Bir şeker hastasının doktorundan aldığı ilk tavsiye, kan dolaşımının düşük olduğu organlara ve özellikle de ayaklara dikkat etmesi gerektiğidir. Zira iş diğer organların kurtarılması için ayakların bedenden ayrılmasıyla son bulabilir. Arap vatanının da şeker hastası olduğunu, organlarının dağılmaya başladığını düşünüyorum...
Sudan Halk Kurtuluş Hareketi (SPLM) ilginç bir zamanlamayla, ocakta Güney Sudan'ın başkenti Juba'da düzenlenecek referandumda güneylileri ayrılmaya sevk etmekte kararlı olduğunu açıkladı. SPLM daha önce de yeni bir devletin bayrak, marş, logo, harita ve tarih müzesi gibi ihtiyaçları için teklifler sunmuştu.

Bayrağı, marşı, ordusu var
Kuzey Irak Kürt Bölgesel Yönetimi'nin Başkanı Mesud Barzani de aynı gün, Kürdistan Demokrat Partisi üyelerini, 'Kürt halkının geleceğini tayin hakkı' söylemini benimsemeye teşvik etti. Bu, yumuşatılmış bir ayrılma talebidir. Kürt bölgesi, uçuş yasağıyla korunmaya başladığı günden beri zaten yarı bağımsız. Bayrağı, marşı, ordusu ve diplomatik temsili var.

SPLM'nin çağrısında yeni bir şey yok. Hareket 2005 tarihli Nivaşa Barış Anlaşması'ndan önce de sonra da bu uğurda çalıştı. Son çağrıdaki tek yenilik, dolambaçlı sözlere gerek duyulmaması. SPLM geçmişin aksine, bu çağrıyı hayata geçirmek için hukuki ve siyasi araçlara sahip, uluslararası destek de alıyor.

Barzani'nin çağrısında da yeni bir şey yok. Zira Kürt oluşumu kök saldı. Buradaki yenilik oyunun kurallarının değişmiş olması: Irak'taki liderlerin hiçbiri ayrılma düşüncesine itiraz edemiyor.

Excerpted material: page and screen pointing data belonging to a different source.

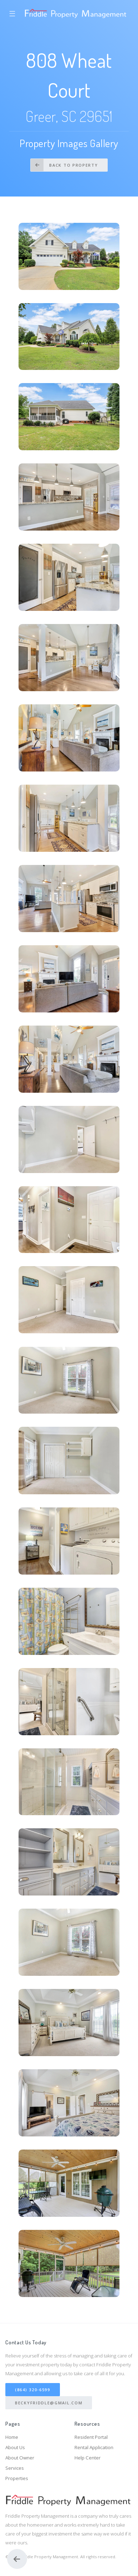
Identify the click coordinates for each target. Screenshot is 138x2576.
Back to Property (64, 165)
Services (14, 2468)
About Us (15, 2447)
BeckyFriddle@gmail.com (48, 2402)
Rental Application (94, 2447)
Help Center (88, 2457)
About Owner (19, 2457)
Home (11, 2437)
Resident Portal (91, 2437)
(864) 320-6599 (32, 2389)
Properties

Güney Sudan ve Kuzey Irak, 'merkezin' çekim gücünün azaldığına ve güçsüzleştiğine kanaat getirmeseydi, yeni kuralları yerleştirmek konusunda böylesine cesur davranmazlardı. Ulus devlet artık kalkınma sağlayamıyor, birliği koruyamıyor, iradesini de zor kullanarak dayatamıyor. Bu hasta adamlar tükenmese, uluslararası ve bölgesel merkezlerce yolgeçen hanına dönüştürülmese, Güney Sudan da Kuzey Irak da bu noktaya gelemezdi.

Kerkük patlamak üzere
Kuzey Irak'ın ve Güney Sudan'ın merkezden ayrılmasının güvenlik, barış ve istikrar getireceğine inanıyor olsak, bu seçeneğin kötünün iyisi olduğunu ve geleceğini tayin hakkının kimseye zarar vermeyeceğini ifade ederdik. Fakat ne yazık ki ayrılma yeniden savaş çıkarabilir, Arap-Kürt ve Arap-Güney Sudan ilişkilerinde bozulmaya yol açabilir.
Kuzey Irak'ta petrol zengini Kerkük, Araplar, Kürtler ve Türkmenler arasındaki yeni temas hattı. Güney Sudan'da da petrol zengini Abyei bölgesi güneylilerin Kudüs'ü ve yeni bir sıcak temas hattı haline gelebilir. İki bölgede de ayrılma yeni bölünmelere de kapı açacaktır. Kürtler ayrılırsa Irak'taki federasyon Şiilerin ve Sünnilerin de ayrılmasıyla son bulabilir. Sudan'da güneyin ayrılması da Darfur'dan başlayarak başka bölgeleri 'iktidar ve servet paylaşımı' sloganıyla benzer talepler için teşvik edebilir.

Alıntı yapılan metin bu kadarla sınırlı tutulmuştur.